# Android 4.3 (NOROOT) Daten wiederherstellen



## Aresander (10. Juni 2014)

Hallo zusammen, 

ich bräuchte wirklich dringend eure Hilfe, da ich aus versehen einige Daten von meinem 
Android Tablet gelöscht habe, die für mich sehr wichtig sind.

Kennt irgendwer von euch einen Trick, diese Daten wieder herzustellen? Problem ist, 
dass das Gerät nicht gerootet ist und so die Verwendung von ADB nicht funzt.

Google verweist immer wieder nur auf eine Methode mit gerootetem Gerät, aber um zu 
rooten muss ich das Tablet platt machen und ich habe Angst, dass dann entgültig alle 
Daten hin sind...

Kennt hier irgendwer noch einen Trick oder eine Möglichkeit, noch einmal an die Daten heran zu kommen ?

Gruß
Aresander


----------



## DKK007 (10. Juni 2014)

Kannst du das Gerät über USB an den PC anschließen und darüber auf die Daten zugreifen? Vielleicht funktionieren dann auch die gängigen Datenrettungsprogramme.


----------



## Aresander (10. Juni 2014)

Ja, aber nein Ontrack, Recuva und Co erkennen die Geräte nicht...

• AUFGABE A: Kannst du in den Einträgen zwischen den Zeilen mit "2014 Kids' Choice Sports (386, 477)" und "42nd People's Choice Awards (386, 629)", beide eingeschlossen, "co-creator" gegen "producer" tauschen und nur diese Zeilen sonst unverändert wiedergeben?
Der Forumsthread und die folgenden Einträge haben nichts miteinander zu tun, sie stammen aus verschiedenen Quellen.

• QUELLDATEN:
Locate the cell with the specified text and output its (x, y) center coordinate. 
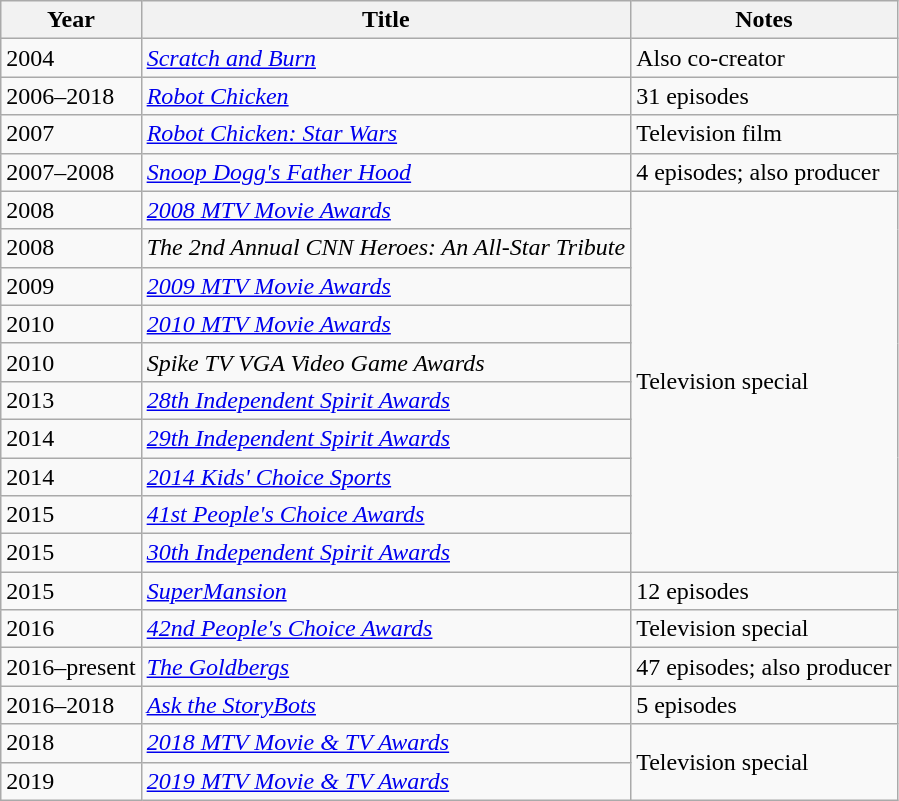
2014 Kids' Choice Sports (386, 477)
31 episodes (764, 96)
2006–2018 (71, 96)
2016–present (71, 667)
2007–2008 (71, 172)
Also co-creator (764, 58)
Ask the StoryBots (386, 705)
Spike TV VGA Video Game Awards (386, 362)
42nd People's Choice Awards (386, 629)
The 2nd Annual CNN Heroes: An All-Star Tribute (386, 248)
28th Independent Spirit Awards (386, 400)
Year (71, 20)
2019 MTV Movie & TV Awards (386, 781)
41st People's Choice Awards (386, 515)
2018 MTV Movie & TV Awards (386, 743)
SuperMansion (386, 591)
29th Independent Spirit Awards (386, 438)
Title (386, 20)
Television film (764, 134)
Snoop Dogg's Father Hood (386, 172)
2008 MTV Movie Awards (386, 210)
2016 (71, 629)
30th Independent Spirit Awards (386, 553)
2009 (71, 286)
2010 MTV Movie Awards (386, 324)
2016–2018 (71, 705)
Robot Chicken: Star Wars (386, 134)
Notes (764, 20)
Robot Chicken (386, 96)
2018 (71, 743)
12 episodes (764, 591)
5 episodes (764, 705)
Scratch and Burn (386, 58)
4 episodes; also producer (764, 172)
The Goldbergs (386, 667)
47 episodes; also producer (764, 667)
2009 MTV Movie Awards (386, 286)
2007 (71, 134)
2019 (71, 781)
2013 (71, 400)
2004 (71, 58)
Return the (X, Y) coordinate for the center point of the cell that contains the specified text.  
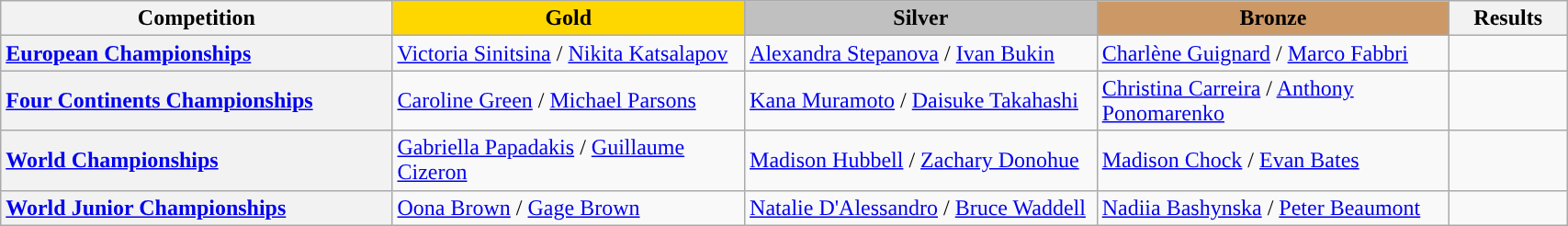
Christina Carreira / Anthony Ponomarenko (1273, 101)
Gold (569, 18)
Oona Brown / Gage Brown (569, 208)
Four Continents Championships (197, 101)
World Junior Championships (197, 208)
Alexandra Stepanova / Ivan Bukin (921, 53)
Bronze (1273, 18)
Natalie D'Alessandro / Bruce Waddell (921, 208)
Caroline Green / Michael Parsons (569, 101)
Madison Hubbell / Zachary Donohue (921, 160)
Competition (197, 18)
Results (1508, 18)
Silver (921, 18)
Kana Muramoto / Daisuke Takahashi (921, 101)
Charlène Guignard / Marco Fabbri (1273, 53)
Madison Chock / Evan Bates (1273, 160)
Victoria Sinitsina / Nikita Katsalapov (569, 53)
Gabriella Papadakis / Guillaume Cizeron (569, 160)
World Championships (197, 160)
European Championships (197, 53)
Nadiia Bashynska / Peter Beaumont (1273, 208)
Search for the cell housing the specified text and yield its [X, Y] center coordinate. 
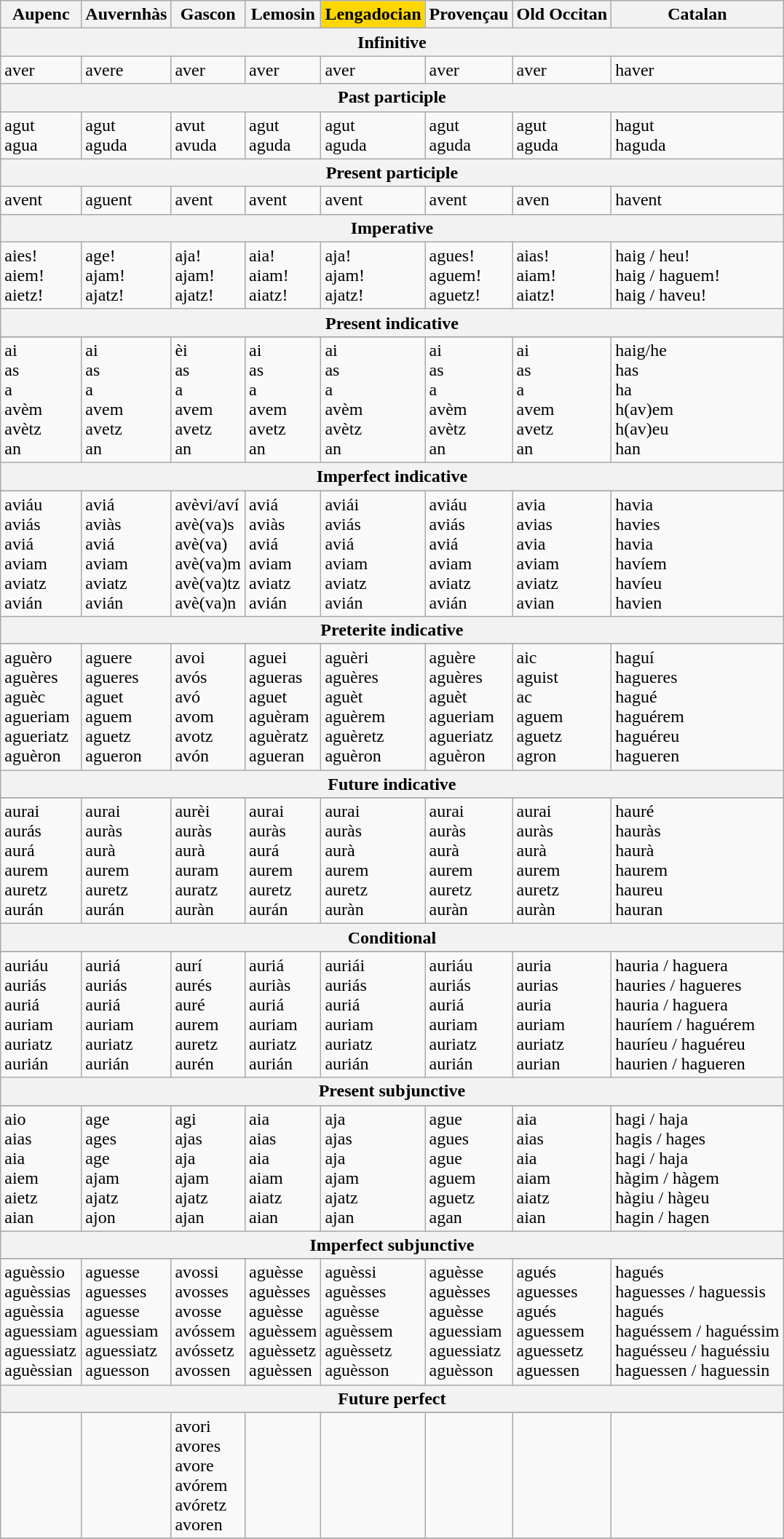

• AUFGABE B: Wie geht der Forumsthread zur Datenrettung auf dem nicht gerooteten Android-Tablet weiter? Setze ihn im Anschluss an den letzten Beitrag fort.

• LÖSUNG A:
2014 Kids' Choice Sports (386, 477)
31 episodes (764, 96)
2006–2018 (71, 96)
2016–present (71, 667)
2007–2008 (71, 172)
Also producer (764, 58)
Ask the StoryBots (386, 705)
Spike TV VGA Video Game Awards (386, 362)
42nd People's Choice Awards (386, 629)

• LÖSUNG B:
----------



## K3n$! (14. Juni 2014)

Bist du sicher, dass du dein Gerät zurücksetzen musst, um das Ding zu rooten?


----------



## RubySoho (14. Juni 2014)

Sind die Daten auf dem internen Speicher oder auf der SD?
Ja ich weiß,blöde Frage,aber nur um sicher zu gehen....


----------



## Aresander (15. Juni 2014)

Ja, wenn der Bootloader geunlocked wird, wird das gesamte Gerät gewiped (zumindest bei diesem Modell)

Interner Speicher


Habe es jetzt an einen Datenrettungsdienst gegeben, mal sehen ob die noch was retten können...


----------



## D00msday (15. Juni 2014)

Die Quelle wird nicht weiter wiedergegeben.